A quick google found this http://theopensourcery.com/sqlanysomeall.htm
Any allows you to use an operator other than = , in most other respect (special cases for nulls) it acts like IN. You can think of IN as ANY with the = operator.
This is a standard. The SQL 1992 standard states
8.4 <in predicate>
[...]
<in predicate> ::=
<row value constructor>
[ NOT ] IN <in predicate value>
[...]
2) Let RVC be the <row value constructor> and let IPV be the <in predicate value>.
[...]
4) The expression
RVC IN IPV
is equivalent to
RVC = ANY IPV
So in fact, the <in predicate> behaviour definition is based on the 8.7 <quantified comparison predicate>. In Other words, Oracle correctly implements the SQL standard here
Perhaps one of the linked articles points this out, but isn't it true that when looking for a match (=) the two return the same thing. However, if looking for a range of answers (>, <, etc) you cannot use "IN" and would have to use "ANY"...
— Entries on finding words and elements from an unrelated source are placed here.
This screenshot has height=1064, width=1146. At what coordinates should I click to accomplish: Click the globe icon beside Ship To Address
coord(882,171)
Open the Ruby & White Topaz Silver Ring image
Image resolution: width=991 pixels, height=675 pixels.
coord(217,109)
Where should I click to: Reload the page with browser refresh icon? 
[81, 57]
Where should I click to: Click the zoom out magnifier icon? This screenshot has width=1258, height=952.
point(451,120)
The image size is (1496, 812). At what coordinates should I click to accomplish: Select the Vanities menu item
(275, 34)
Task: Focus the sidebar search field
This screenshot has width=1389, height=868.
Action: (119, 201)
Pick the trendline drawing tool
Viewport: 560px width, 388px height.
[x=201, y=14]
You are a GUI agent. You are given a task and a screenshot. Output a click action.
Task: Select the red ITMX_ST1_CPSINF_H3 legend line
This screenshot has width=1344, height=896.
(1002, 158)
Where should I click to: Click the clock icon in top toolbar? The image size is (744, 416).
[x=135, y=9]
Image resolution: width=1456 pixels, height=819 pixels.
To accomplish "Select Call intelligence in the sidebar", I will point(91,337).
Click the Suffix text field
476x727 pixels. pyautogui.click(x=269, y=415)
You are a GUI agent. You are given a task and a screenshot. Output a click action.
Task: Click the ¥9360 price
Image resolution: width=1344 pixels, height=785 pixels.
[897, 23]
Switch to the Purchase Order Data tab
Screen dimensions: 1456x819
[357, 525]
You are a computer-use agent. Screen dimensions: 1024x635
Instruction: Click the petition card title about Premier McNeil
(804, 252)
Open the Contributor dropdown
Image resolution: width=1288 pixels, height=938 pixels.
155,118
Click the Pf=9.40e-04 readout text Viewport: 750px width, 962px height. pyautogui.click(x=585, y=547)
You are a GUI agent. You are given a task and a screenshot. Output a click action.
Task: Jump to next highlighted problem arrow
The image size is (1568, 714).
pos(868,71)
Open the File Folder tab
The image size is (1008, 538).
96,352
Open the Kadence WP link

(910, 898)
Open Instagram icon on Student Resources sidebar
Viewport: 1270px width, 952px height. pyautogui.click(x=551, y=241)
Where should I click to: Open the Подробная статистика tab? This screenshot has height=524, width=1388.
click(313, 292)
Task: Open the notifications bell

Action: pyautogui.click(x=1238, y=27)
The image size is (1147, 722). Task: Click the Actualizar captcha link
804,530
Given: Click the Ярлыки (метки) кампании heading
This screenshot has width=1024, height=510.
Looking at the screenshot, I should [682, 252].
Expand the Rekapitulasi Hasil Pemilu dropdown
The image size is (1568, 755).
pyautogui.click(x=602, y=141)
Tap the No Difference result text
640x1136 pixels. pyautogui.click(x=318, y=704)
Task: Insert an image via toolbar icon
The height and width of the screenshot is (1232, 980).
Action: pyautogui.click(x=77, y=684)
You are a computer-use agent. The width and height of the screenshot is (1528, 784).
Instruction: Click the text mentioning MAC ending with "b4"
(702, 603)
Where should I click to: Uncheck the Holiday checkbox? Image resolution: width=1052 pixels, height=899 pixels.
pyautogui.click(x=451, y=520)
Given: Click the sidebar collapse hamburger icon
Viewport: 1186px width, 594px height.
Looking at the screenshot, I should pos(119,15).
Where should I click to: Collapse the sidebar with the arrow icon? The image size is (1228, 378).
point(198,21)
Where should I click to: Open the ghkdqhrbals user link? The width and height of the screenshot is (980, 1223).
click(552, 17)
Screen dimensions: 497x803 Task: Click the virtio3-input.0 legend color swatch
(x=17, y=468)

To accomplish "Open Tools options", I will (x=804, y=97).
I'm a newb, forgive me if I've missed something obvious...
MySql clears up ANY in it's documentation pretty well:
The ANY keyword, which must follow a comparison operator, means
“return TRUE if the comparison is TRUE for ANY of the values in the
column that the subquery returns.” For example:
SELECT s1 FROM t1 WHERE s1 > ANY (SELECT s1 FROM t2);
Suppose that there is a row in table t1 containing (10). The
expression is TRUE if table t2 contains (21,14,7) because there is a
value 7 in t2 that is less than 10. The expression is FALSE if table
t2 contains (20,10), or if table t2 is empty. The expression is
unknown (that is, NULL) if table t2 contains (NULL,NULL,NULL).
https://dev.mysql.com/doc/refman/5.5/en/any-in-some-subqueries.html
Also Learning SQL by Alan Beaulieu states the following:
Although most people prefer to use IN, using = ANY is equivalent to
using the IN operator.
Why I always use any is because in some oracle or mssql versions IN list is limited by 1000/999 elements. While = any () is not limited by 1000.
Nobody likes their sql query crashing a web request.
So there is a practical difference.
Second reason it is the more modern form. As it correlates with expressions like > all (...).
Third reason is somehow for me as non-native English speaker it appears more natural to use "any" and "all" than to use IN.